● **原文の抜粋**:

また、回転ドラム102は通水性を有し、その回転軸が水平になり、また濾過槽106内の汚水105にその一部が浸漬するように配置されている。
このようにして汚水105を脱水していくと、プリコート層104は汚泥を吸着するため、プリコート層104中に固形物が浸透し、さらにその外周に堆積層108が形成される。
このような堆積層と一緒に削ぎ落とされてしまうプリコート層を有効再利用することを目的として、プリコート層に吸着した堆積層の表層部の切削と、プリコート層中に浸透した固形物をプリコート層とともに切削することとを分けて実行する汚泥脱水方法が開示されている(特許文献1参照)。
すなわち濾布103の交換において、回転ドラム102内の減圧を解除した後、作業者の手作業により濾布103の取り外しが行われるが、この際、プリコート層104を事前に除去しなかった場合、大量のプリコート層104が濾過槽106内に脱落し、それがプリコート層104の再形成後の運転時には汚泥となり運転が不安定となり、更には配管等の詰まりが生じるという問題が発生するため、プリコート層104を事前に除去する必要があった。また、プリコート層104を事前に除去せずに洗浄を行った場合にも同様の問題が生じる。
このように、前記カッターが、前記堆積層のみならず前記プリコート層の表面の一部を除去できるものであれば、プリコート層の除去時間をより確実に改善することができる。
このように、前記ブラシの送り速度が2mm/min以下であれば、濾布及び回転ドラムへの損傷をより確実に抑制することができるものとなる。
このように、前記ブラシの形状が、複数のブラシ部材が円形部材の外周上に放射状に形成されている形状であれば、濾布及び回転ドラムに損傷を与えることなく、効率的にプリコート層を除去することができる。
このように、前記プリコート層を前記ブラシに接触させて除去する前に、前記プリコート層の表面の一部を前記カッターで除去すれば、プリコート層の除去時間をより確実に改善することができる。
このように、前記ブラシの送り速度を2mm/min以下とすれば、濾布及び回転ドラムへの損傷をより確実に抑制することができる。
このように、前記ブラシとして、複数のブラシ部材が円形部材の外周上に放射状に形成されている形状のブラシを用いれば、簡単な構成で濾布及び回転ドラムに損傷を与えることなく、効率的にプリコート層を除去することができる。

● **やること**:
a) 汚泥脱水の文章のうち、「このように、前記ブラシの形状」から「確実に抑制することができる。」までを、両端も含めて書き出してください。
b) 汚泥脱水の文章では、ブラシの送り速度をどれくらい以下にすれば、濾布と回転ドラムへの損傷をより確実に抑えられるとしていますか。
c) 汚泥脱水の文章を、最後の文のあとから続けて書いてください。

● **記録データ**:
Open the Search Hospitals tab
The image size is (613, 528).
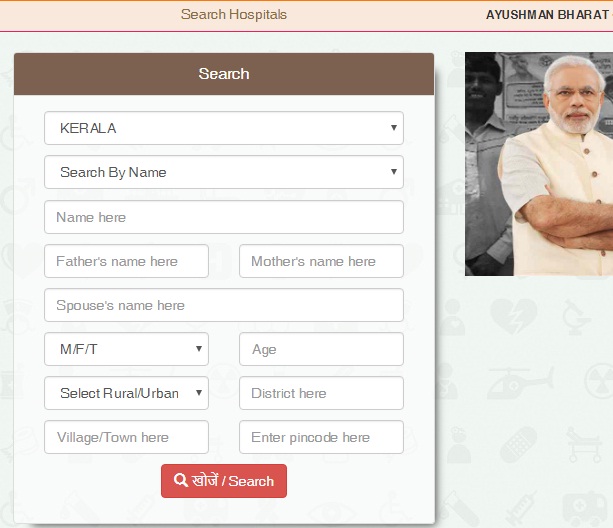click(x=233, y=15)
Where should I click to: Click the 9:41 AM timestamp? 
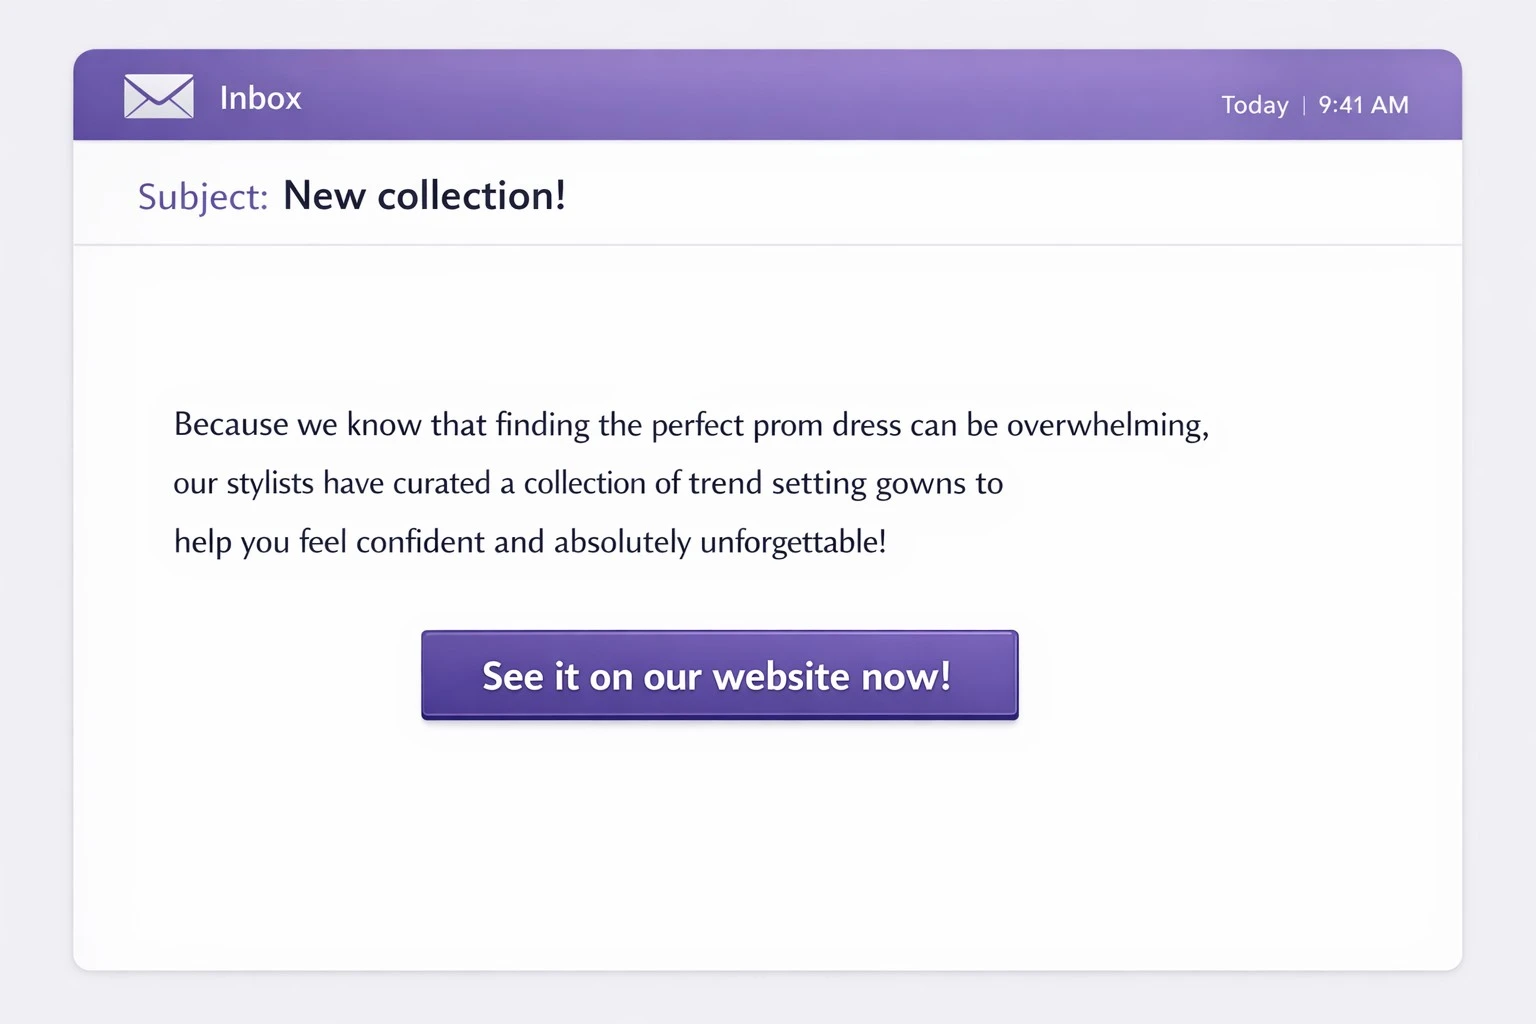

● **各問の答え**:
a)
このように、前記ブラシの形状が、複数のブラシ部材が円形部材の外周上に放射状に形成されている形状であれば、濾布及び回転ドラムに損傷を与えることなく、効率的にプリコート層を除去することができる。
このように、前記プリコート層を前記ブラシに接触させて除去する前に、前記プリコート層の表面の一部を前記カッターで除去すれば、プリコート層の除去時間をより確実に改善することができる。
このように、前記ブラシの送り速度を2mm/min以下とすれば、濾布及び回転ドラムへの損傷をより確実に抑制することができる。

b) 2mm/min以下です。

c)
従来のプリコート型脱水処理装置において、例えば濾布の洗浄や交換等のためにプリコート層を再形成する際、事前にプリコート層を除去していた。そして、プリコート層を除去する際には、濾布及び回転ドラムの損傷を防ぐため、カッターで濾布の近傍までプリコート層を除去し、残った約10mm程度のプリコート層を作業者による手作業により除去していた。
図1に示すように、プリコート型脱水処理装置1は、汚水5を一時貯留する濾過槽6と、汚水5を吸引する回転ドラム2とを有している。この回転ドラム2は通水性を有し、回転軸が水平になるように設置されている。また、濾過槽6内に汚水5を供給することで回転ドラム2の一部が汚水5に浸漬するようになっている。
また、この回転ドラム2の外周に濾布3が巻き付けられ、濾布3の外周に濾過助剤がプリコートされたプリコート層4が形成されている。ここで、濾布3は繊維質のものとすることができる。
まず、濾過助剤の調整用槽(不図示)に、例えば珪藻土を主成分する濾過助剤と水を入れる。そして、これらをかき混ぜた液を汚水5が入っていない状態の濾過槽6に供給し、回転ドラム2の一部に浸漬させる。この状態で回転ドラム2を回転させ、回転ドラム2の内部を減圧することで濾過槽6に供給した濾過助剤と水との混合液を吸引し、濾布3の外周に濾過助剤を吸着させてプリコート層4を形成する。ここで、形成するプリコート層4の厚さは特に限定されないが、例えば、40〜100mm程度とすることができる。
このようにして汚水5を脱水していくと、プリコート層4は汚泥を吸着してプリコート層4中に固形物が浸透し、さらに、図2(A)に示すように、プリコート層4の外周に堆積層8が形成される。
このようにして汚水5の脱水、堆積層8の除去を繰返していくと、堆積層8をカッター7で除去する際にプリコート層4の表面の一部が堆積層8と一緒に削ぎ落とされてしまうため、次第にプリコート層4の厚さが薄くなっていく。そのため、例えば上記したようなプリコート層4の形成方法を用いてプリコート層4の再形成を行う必要がある。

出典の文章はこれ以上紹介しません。